*** Opening DATA SHOWN ***
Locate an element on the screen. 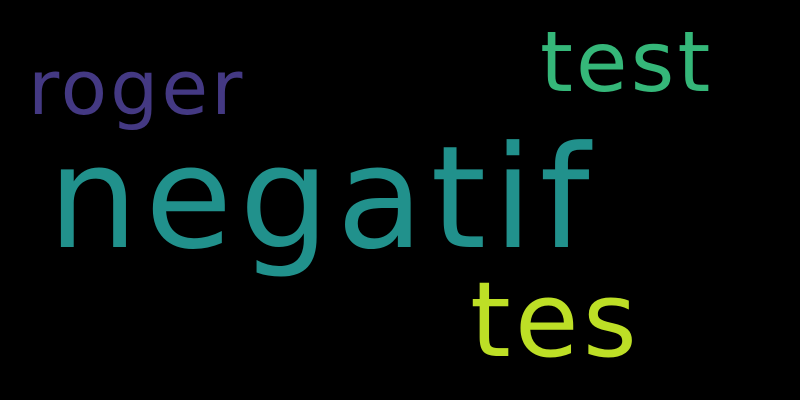 The width and height of the screenshot is (800, 400). word-tes: tes is located at coordinates (556, 320).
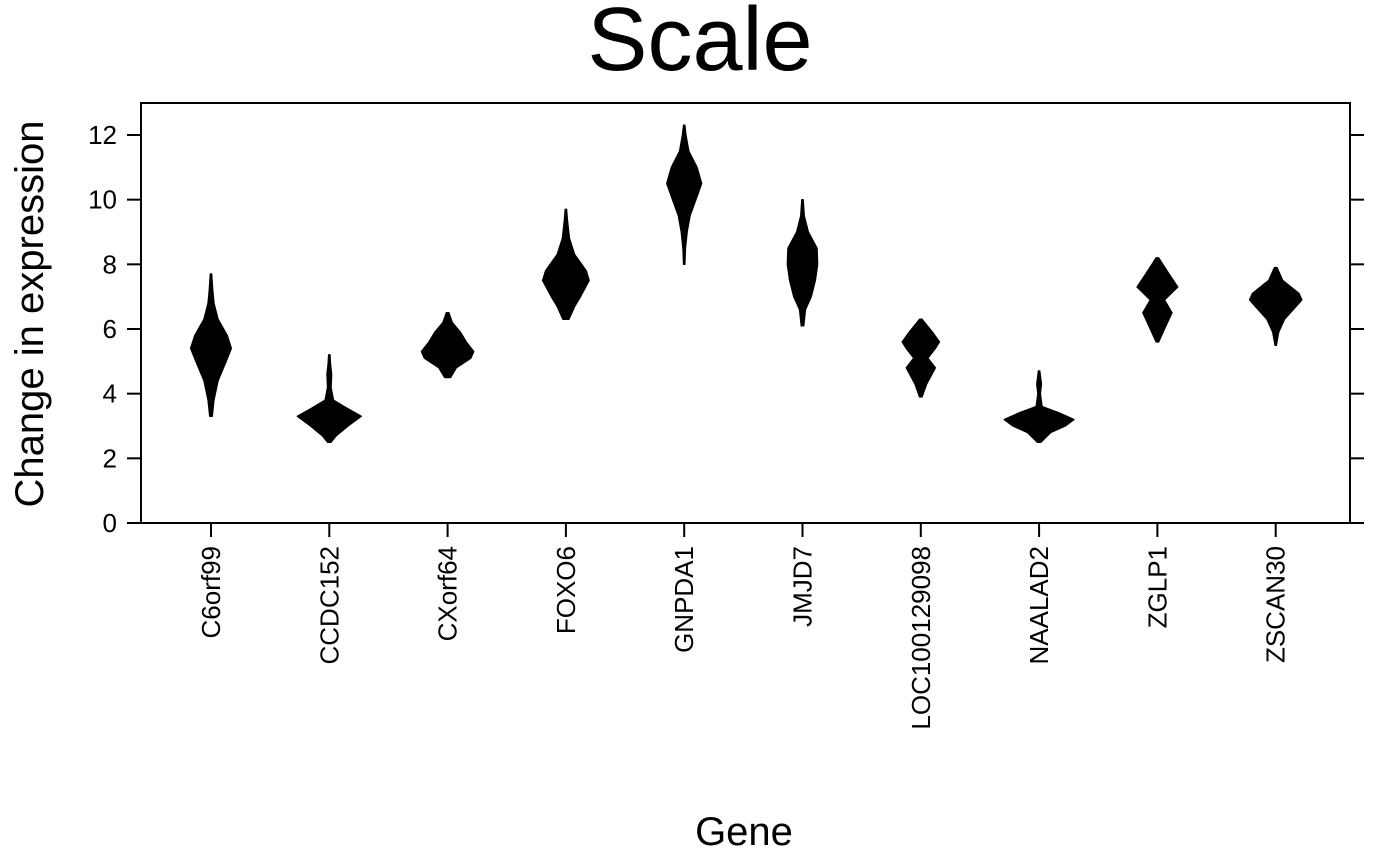 This screenshot has width=1400, height=866. Describe the element at coordinates (802, 262) in the screenshot. I see `violin-jmjd7` at that location.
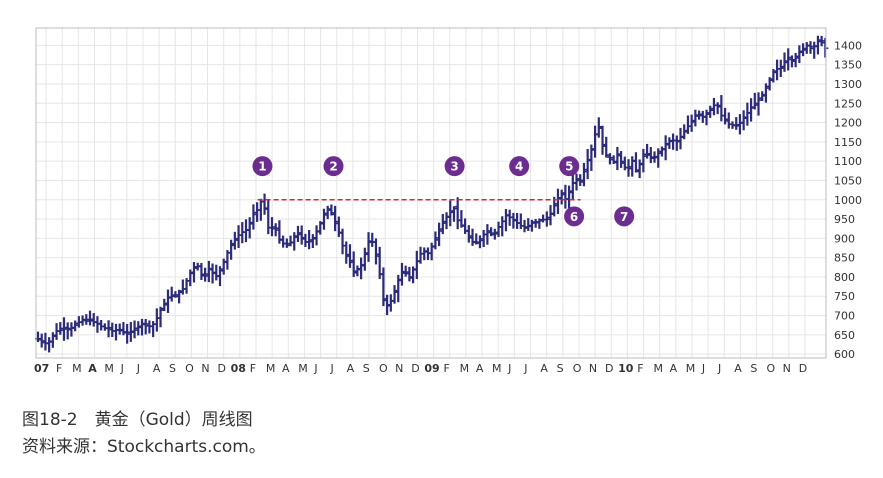  Describe the element at coordinates (844, 238) in the screenshot. I see `y-tick-label: 900` at that location.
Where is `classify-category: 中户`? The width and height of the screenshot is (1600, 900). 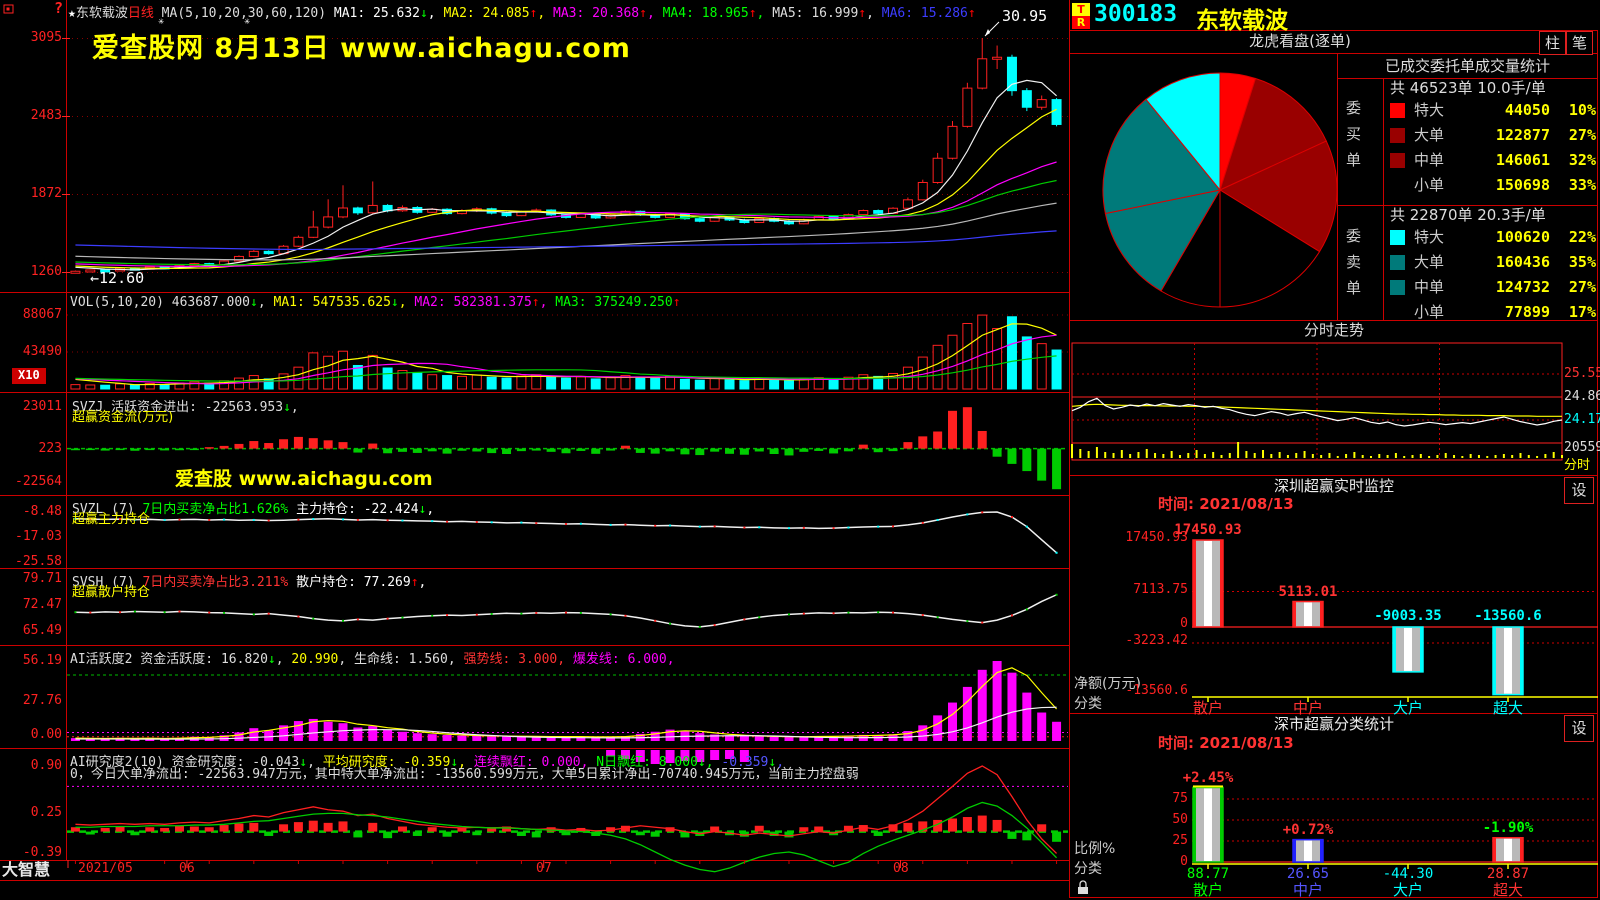 classify-category: 中户 is located at coordinates (1308, 890).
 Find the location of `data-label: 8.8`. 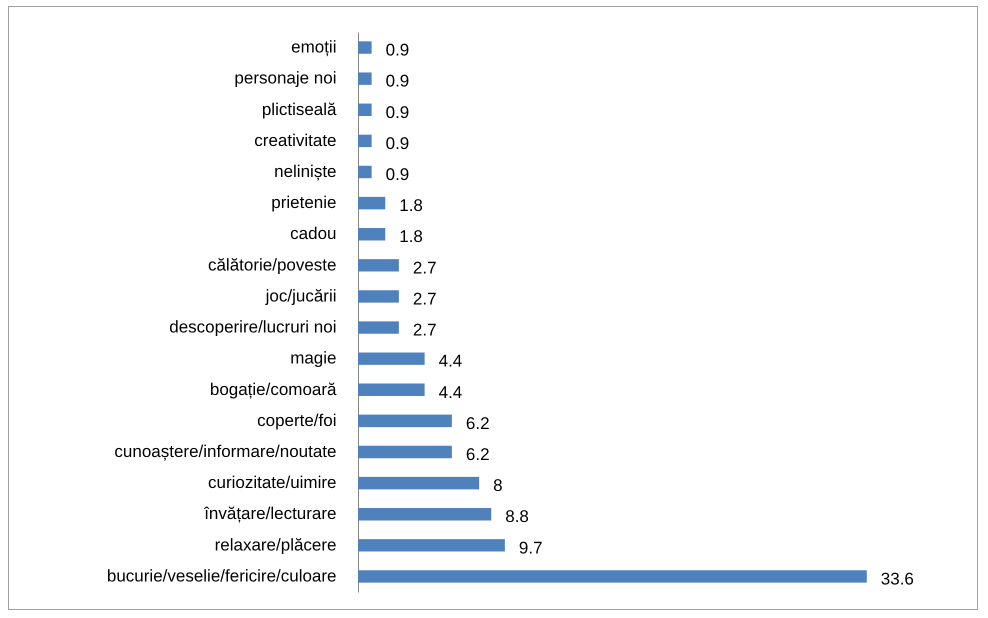

data-label: 8.8 is located at coordinates (517, 516).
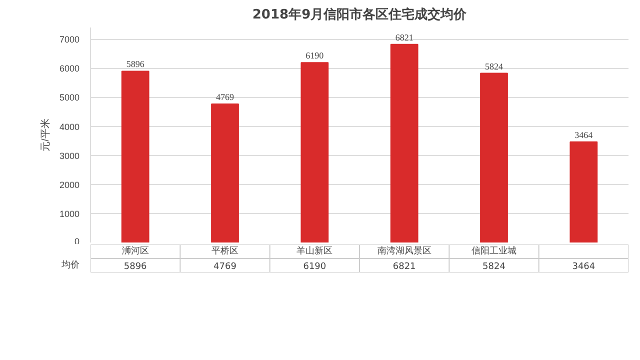 The height and width of the screenshot is (360, 640). I want to click on y-tick-label: 6000, so click(70, 69).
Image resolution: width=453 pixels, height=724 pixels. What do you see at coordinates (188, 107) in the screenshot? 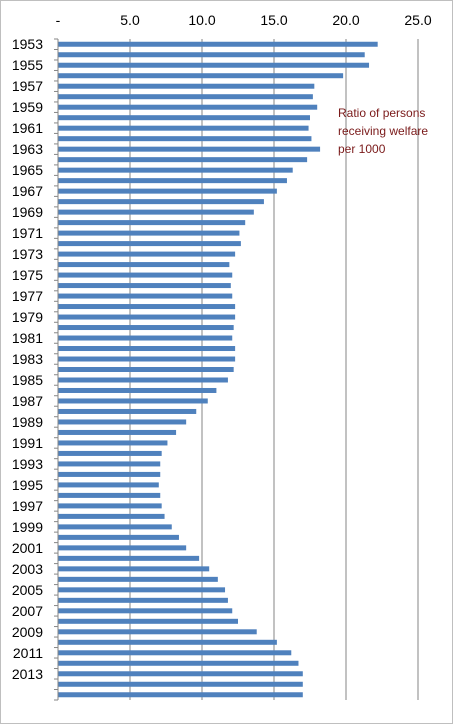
*** Closing DATA SHOWN ***
▶ [ACTIVITY]: In the listing, switch "Image resolution" to "Screenshot resolution" and reproduce the lines from the one containing "Find the location" through the end of the listing, with all else unchanged. Omit the pictures from your answer.

▶ [WRITTEN RESPONSE]:
 Find the location of `data-label: 8.8`. 

data-label: 8.8 is located at coordinates (517, 516).
 The height and width of the screenshot is (360, 640). I want to click on y-tick-label: 6000, so click(70, 69).
Screenshot resolution: width=453 pixels, height=724 pixels. What do you see at coordinates (188, 107) in the screenshot? 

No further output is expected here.